## What needs to be done
Copy nothing but the lines from the one containing "Image resolution: width=1535" through the last line of the entries below, exactly as written and without pictures.

## Data excerpts
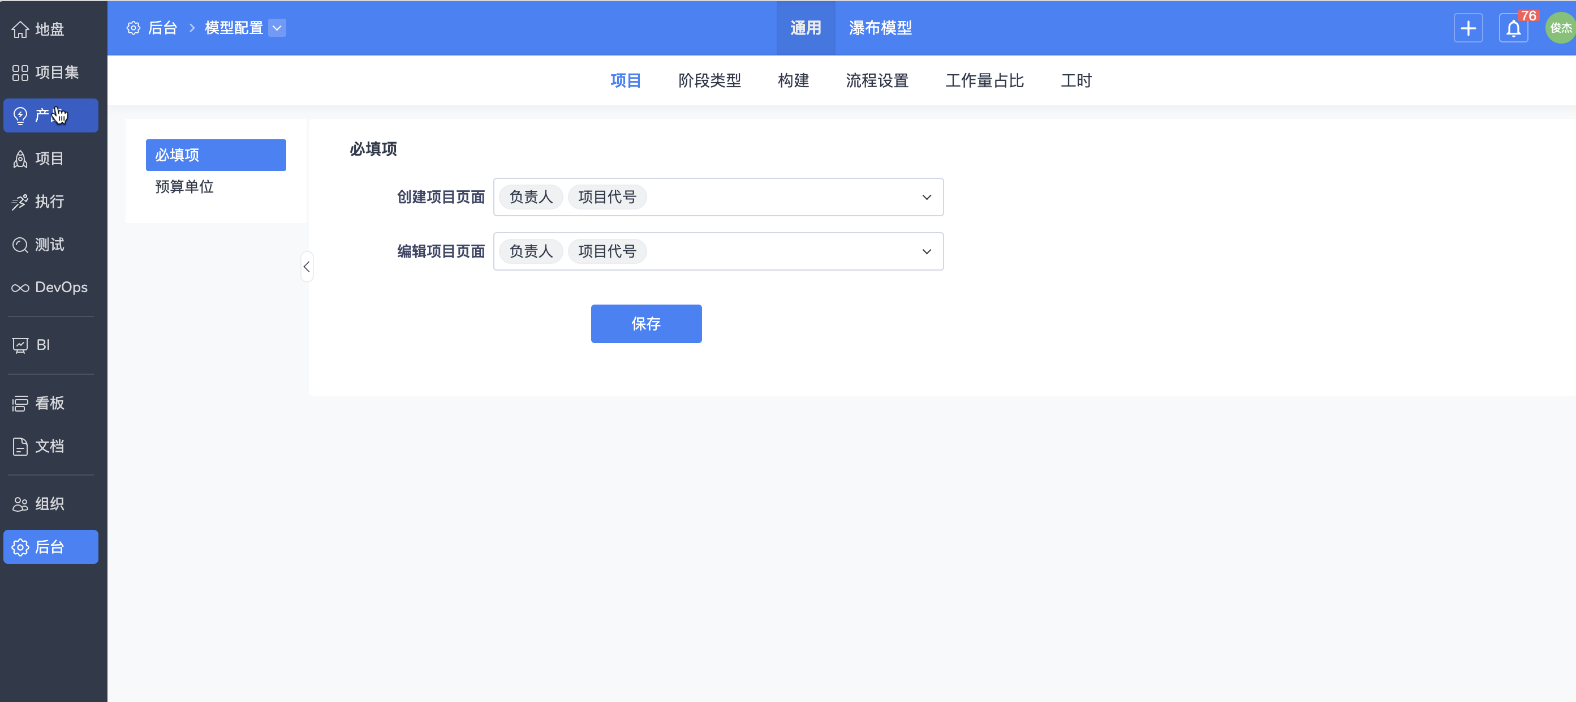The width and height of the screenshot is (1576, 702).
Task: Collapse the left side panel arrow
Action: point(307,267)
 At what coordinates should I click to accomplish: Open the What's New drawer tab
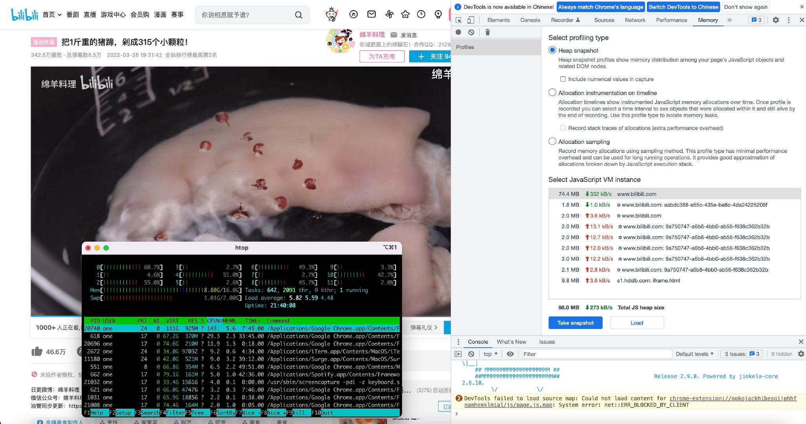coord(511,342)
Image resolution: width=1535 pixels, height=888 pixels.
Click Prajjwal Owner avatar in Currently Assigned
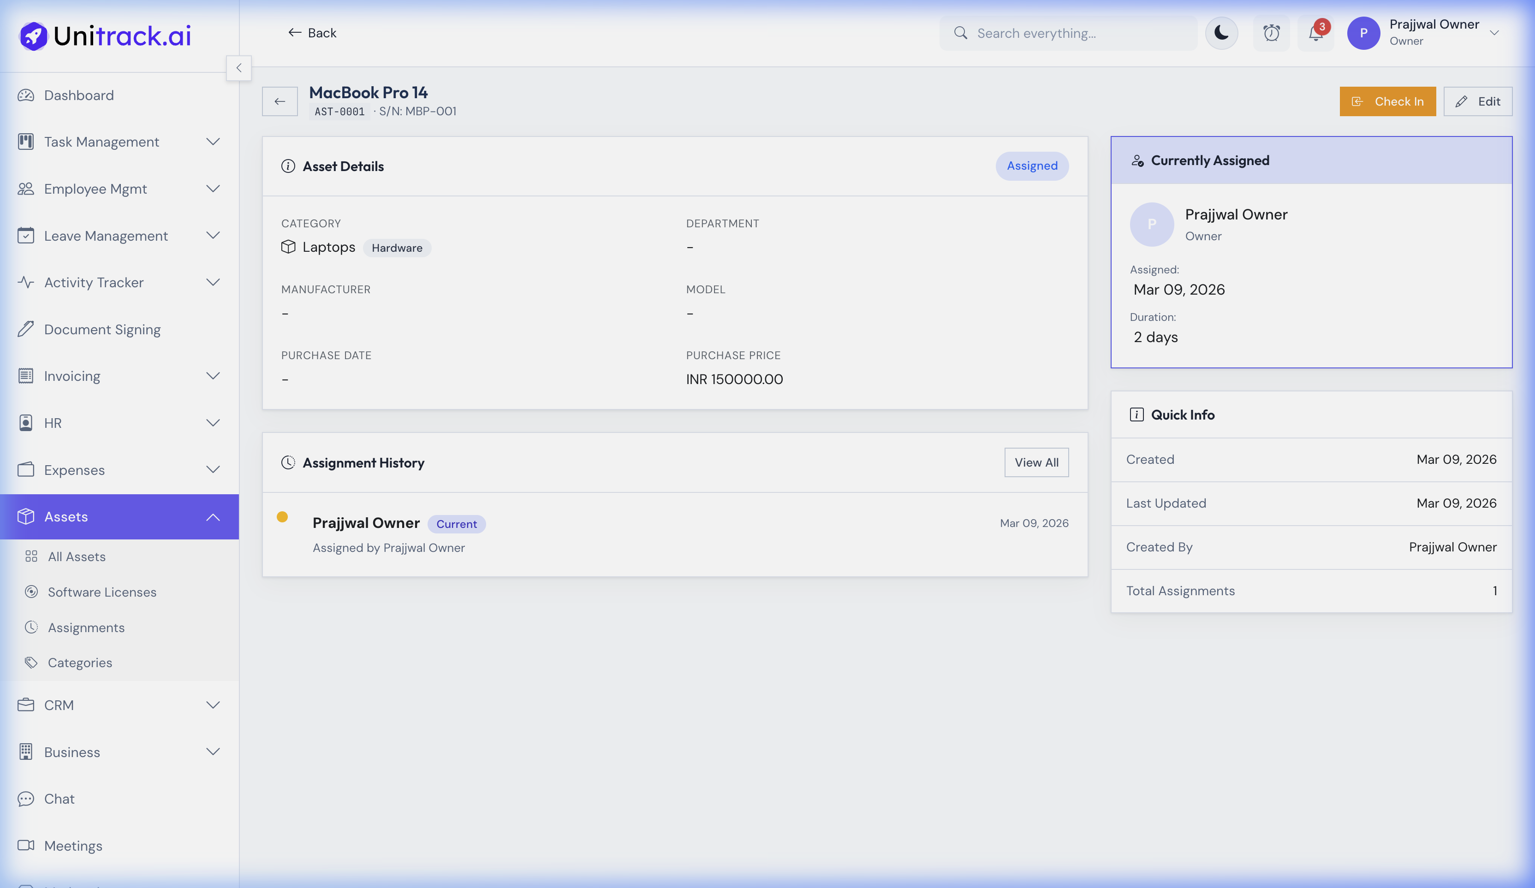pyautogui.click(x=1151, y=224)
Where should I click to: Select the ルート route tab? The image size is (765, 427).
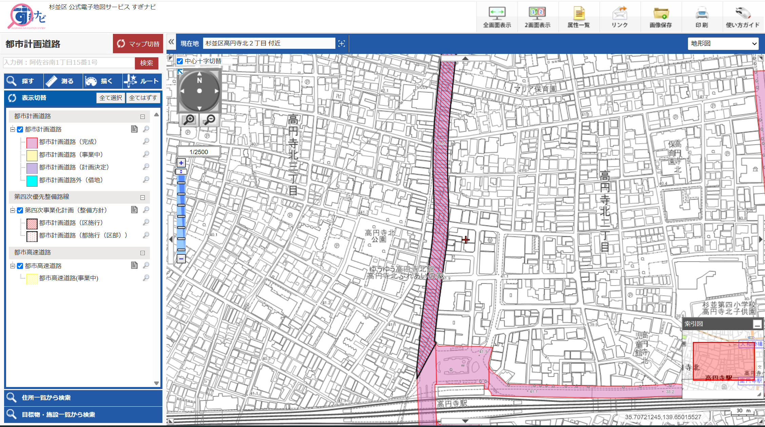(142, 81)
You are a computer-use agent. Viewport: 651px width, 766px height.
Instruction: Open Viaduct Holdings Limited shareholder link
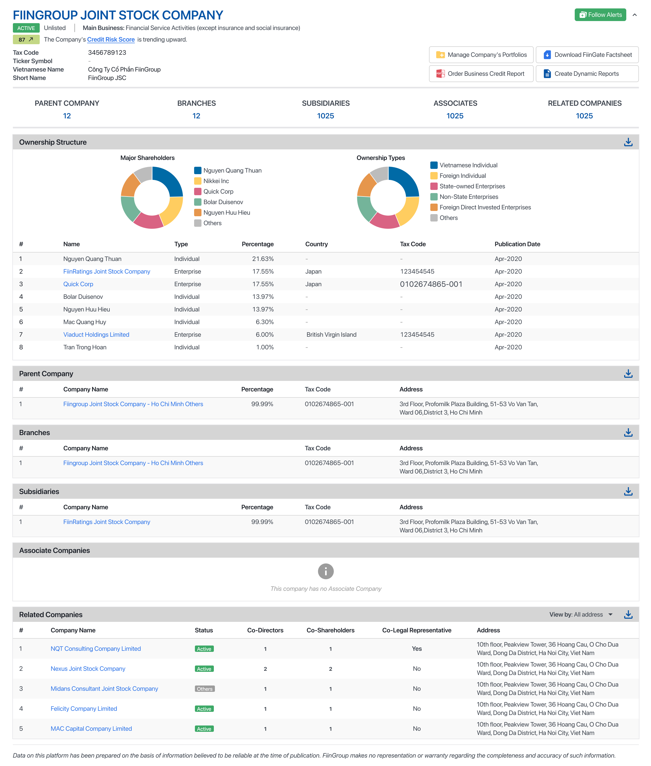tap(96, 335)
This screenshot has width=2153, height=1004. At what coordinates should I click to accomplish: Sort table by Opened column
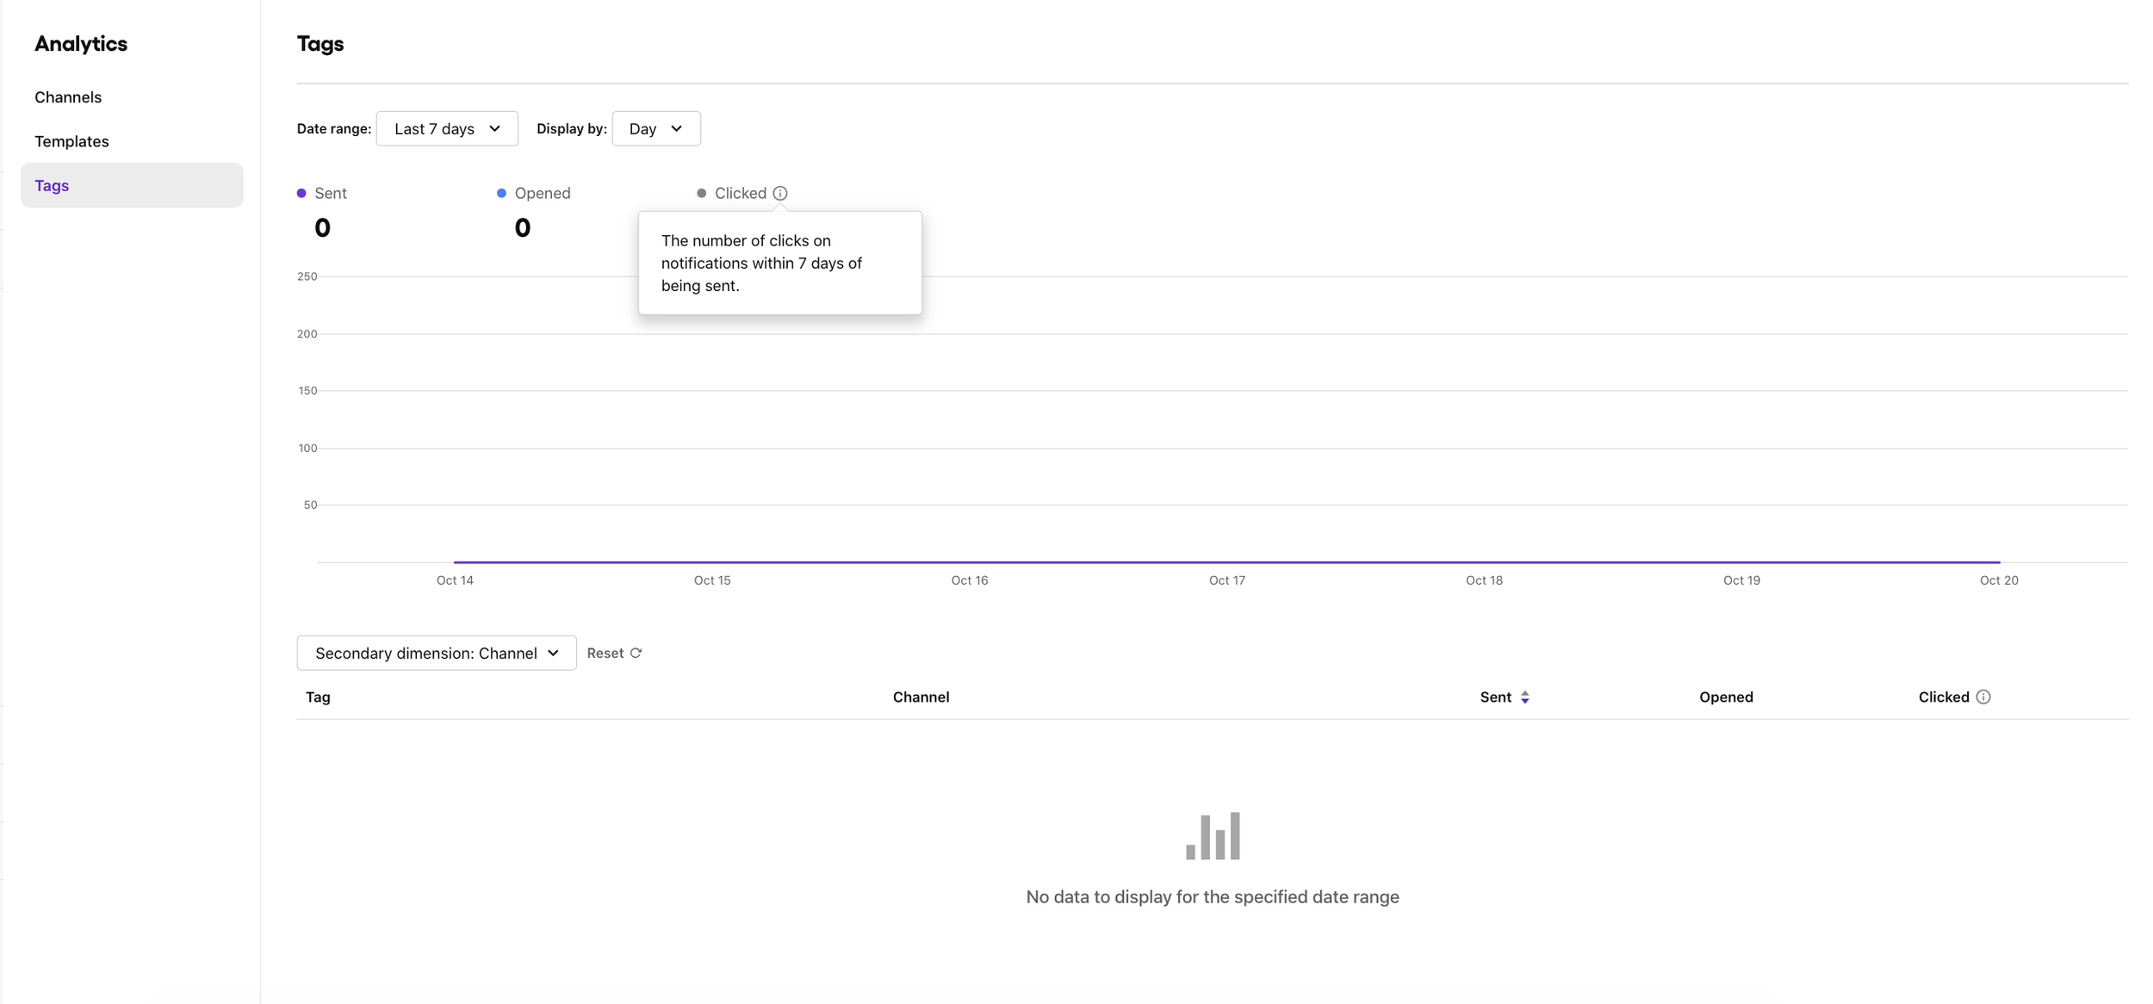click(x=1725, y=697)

## Solution to the problem
Image resolution: width=1535 pixels, height=888 pixels.
Click Prajjwal Owner avatar in Currently Assigned
pyautogui.click(x=1151, y=224)
Where should I click to: Select the ルート route tab? The image size is (765, 427).
(142, 81)
You are a computer-use agent. Viewport: 651px width, 766px height.
Instruction: Open Viaduct Holdings Limited shareholder link
tap(96, 335)
This screenshot has width=2153, height=1004. At what coordinates should I click to accomplish: Sort table by Opened column
click(x=1725, y=697)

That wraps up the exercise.